Но переплетенность света и тени в восхождении к истине и слову может пониматься и иначе. Мандельштам, чей "Разговор о Данте" был важным для Гандельсмана ключом к чтению "Божественной комедии", неоднократно подчеркивал, что стих должен пониматься как сплетение нитей: "Поэтическая речь есть ковровая ткань, имеющая множество текстильных основ, отличающихся друг от друга только в исполнительской окраске, только в партитуре постоянно изменяющегося приказа орудийной сигнализации. Она прочнейший ковер, сотканный из влаги, — ковер, в котором струи Ганга, взятые как текстильная тема, не смешиваются с пробами Нила или Евфрата, но пребывают разноцветны — в жгутах, фигурах, орнаментах, но только не в узорах, ибо узор есть тот же пересказ. Орнамент тем и хорош, что сохраняет следы своего происхождения, как разыгранный кусок природы"9.


Великое событие оленей — это подлинно райское событие внезапного явления орнамента стиха в сплетении света и тени. За оленями бредет поэт в пижаме и сочиняет оды10. Это пародийное "событие" культуры.

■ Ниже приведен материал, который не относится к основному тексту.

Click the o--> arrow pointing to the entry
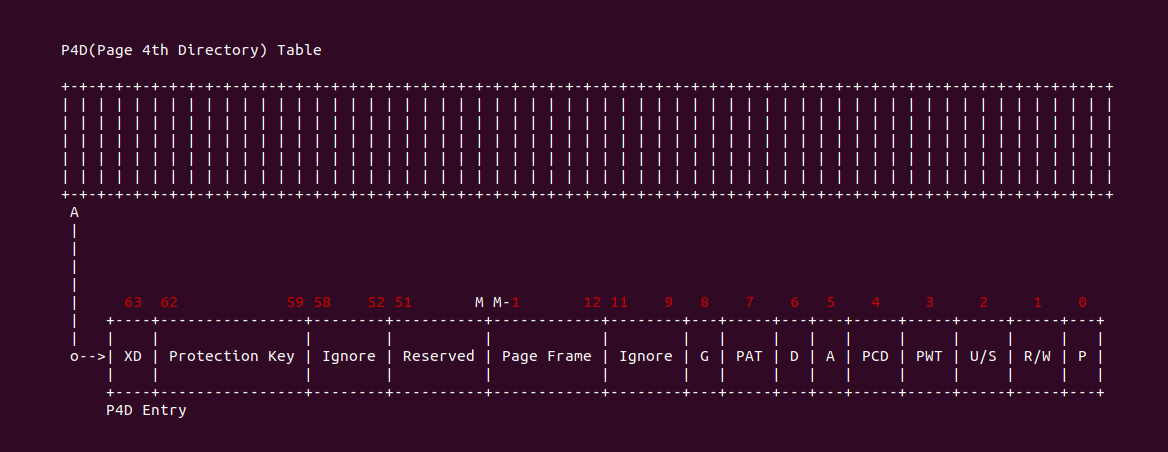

Культура вся возникает как история и хронология. Вслед за Мандельштамом можно сказать, что поэт переводит "орнамент в узор" (Мандельштам писал: "Орнамент строфичен. Узор строчковат"11), то есть в "оду". В стихотворении "Ода одуванчику" вновь возникает поэт, который поет оду неуловимой остановке времени в природе. Речь идет об оде "событию" одуванчика, в котором воплощен "распыления опыт". В разговоре с Ольшванг Гандельсман говорит о стихотворении как о воскрешении прошлого — "втором пришествии события", о рифме, которая и есть повторение. Истинное событие, однако, нельзя вспомнить. Орнамент не складывается в оды.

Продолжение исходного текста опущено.